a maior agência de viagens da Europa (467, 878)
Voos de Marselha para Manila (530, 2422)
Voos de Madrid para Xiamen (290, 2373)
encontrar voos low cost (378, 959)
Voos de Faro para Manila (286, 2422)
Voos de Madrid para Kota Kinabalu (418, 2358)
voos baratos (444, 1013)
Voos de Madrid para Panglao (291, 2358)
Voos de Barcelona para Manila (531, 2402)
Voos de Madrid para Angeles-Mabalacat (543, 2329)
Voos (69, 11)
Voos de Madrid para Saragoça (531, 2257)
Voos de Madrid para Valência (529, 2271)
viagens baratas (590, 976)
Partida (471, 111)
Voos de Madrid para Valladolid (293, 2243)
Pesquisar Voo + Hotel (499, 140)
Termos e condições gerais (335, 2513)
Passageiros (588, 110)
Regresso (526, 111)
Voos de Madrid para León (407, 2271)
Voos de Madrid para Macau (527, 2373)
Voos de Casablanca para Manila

========

> DIRECTIONS FOR THIS TASK
The response should consist of the entries above, retyped exactly.

> WRITTEN ANSWER
a maior agência de viagens da Europa (467, 878)
Voos de Marselha para Manila (530, 2422)
Voos de Madrid para Xiamen (290, 2373)
encontrar voos low cost (378, 959)
Voos de Faro para Manila (286, 2422)
Voos de Madrid para Kota Kinabalu (418, 2358)
voos baratos (444, 1013)
Voos de Madrid para Panglao (291, 2358)
Voos de Barcelona para Manila (531, 2402)
Voos de Madrid para Angeles-Mabalacat (543, 2329)
Voos (69, 11)
Voos de Madrid para Saragoça (531, 2257)
Voos de Madrid para Valência (529, 2271)
viagens baratas (590, 976)
Partida (471, 111)
Voos de Madrid para Valladolid (293, 2243)
Pesquisar Voo + Hotel (499, 140)
Termos e condições gerais (335, 2513)
Passageiros (588, 110)
Regresso (526, 111)
Voos de Madrid para León (407, 2271)
Voos de Madrid para Macau (527, 2373)
Voos de Casablanca para Manila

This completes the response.